Judi Dench: Meine Connection zu diesem Film entstand, weil ich in "Ein Wintermärchen" mitgespielt habe, und dies war das zehnte Mal, dass ich mit Kenneth Branagh zusammenarbeite. Ich war mit ihm in "Ein Wintermärchen", und am allerletzten Tag kam er in mein Zimmer und sagte: "Judi, ich frage mich, ob du interessiert wärst." Und ich sagte: "Ja, ja, absolut", ohne zu wissen, worum es ging oder was er vorschlug. So bin ich irgendwie bei diesem Projekt gelandet. Er ist einfach ein sehr angenehmer Zeitgenosse. Im Orient Express war ich vor dem Film übrigens noch nie, aber ich habe meiner Tochter und ihrem Partner tatsächlich dieses Jahr Tickets für den Orient Express geschenkt. Nach dem Dreh dachte ich, es könnte auch für mich Spaß machen, mich bei ihnen "einzuschleichen" und mitzureisen – habe sie dann aber allein gelassen.
Von all den Charakteren, die Sie in verschiedenen Medien gespielt haben, welche Rolle empfanden Sie als die erfüllendste?

> **Angezeigte Informationen**:
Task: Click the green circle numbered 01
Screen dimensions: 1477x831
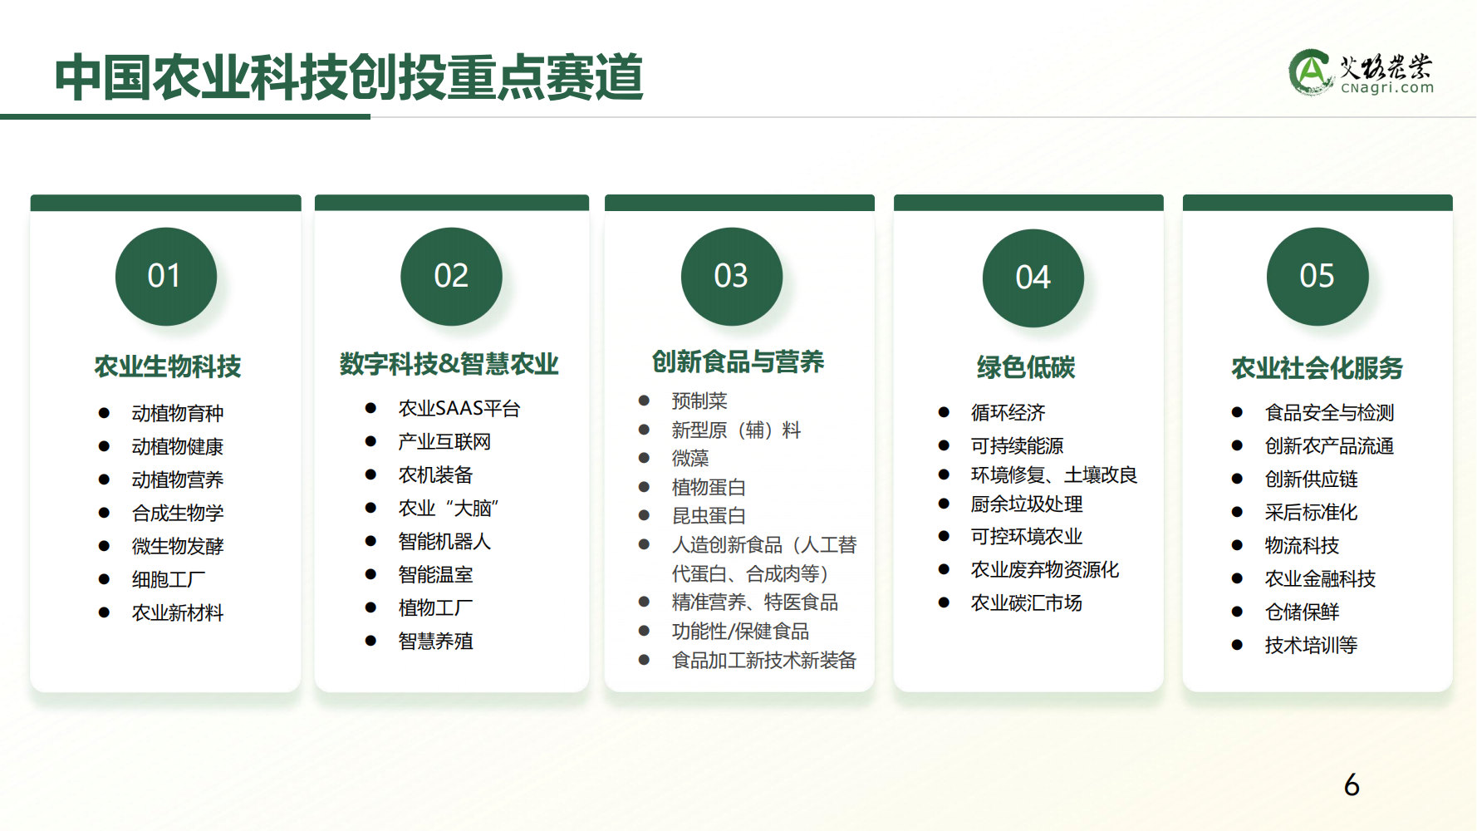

> **Folgendes bearbeiten**:
a) Erläutern Sie in ein bis drei Sätzen, wie Judi Dench laut dem Interview mit ihr zu ihrer Mitwirkung an diesem Film kam.
b) Setzen Sie das Interview mit Judi Dench im Anschluss an seinen letzten Satz fort.
Das Material wird für die Bearbeitung nicht benötigt.

> **Ergebnisse je Aufgabe**:
a) Ihre Verbindung zu dem Film entstand, weil sie mit Kenneth Branagh in „Ein Wintermärchen“ mitgespielt hatte. Am allerletzten Tag kam er in ihr Zimmer und fragte, ob sie interessiert wäre. Sie sagte zu, ohne zu wissen, worum es ging.

b)
Ich würde sagen, Cleopatra: Sie ist launenhaft, witzig, herrisch, leidenschaftlich, respektlos – das ganze Leben steckt in dieser Rolle. Man bekommt ein emotionales und intellektuelles Work-out, während man sie spielt. Ich würde sie gern bis heute noch spielen, mich auf diese Rolle vorbereiten – ich bekomme auch jetzt noch Gänsehaut bei dem Gedanken.
Sie haben vor einem Jahr ein Buch herausgebracht, eine Art Memoiren mit dem Titel Shakespeare: The Man Who Pays the Rent (Shakespeare: Der Mann, der die Miete zahlt), weil Sie Jahrzehnte lang Ihre Miete mit den Stücken bezahlt haben, in denen Sie die Hauptrolle spielten. Worum geht es darin?
Es sind Momentaufnahmen der Vergangenheit: Premieren-Geschenke, Urlaube im Ausland, Erinnerungen an verlorene Freunde und geliebte Menschen.
Wenn ein angehender Schauspieler einen Abschnitt des Buches lesen sollte, welchen würden Sie empfehlen?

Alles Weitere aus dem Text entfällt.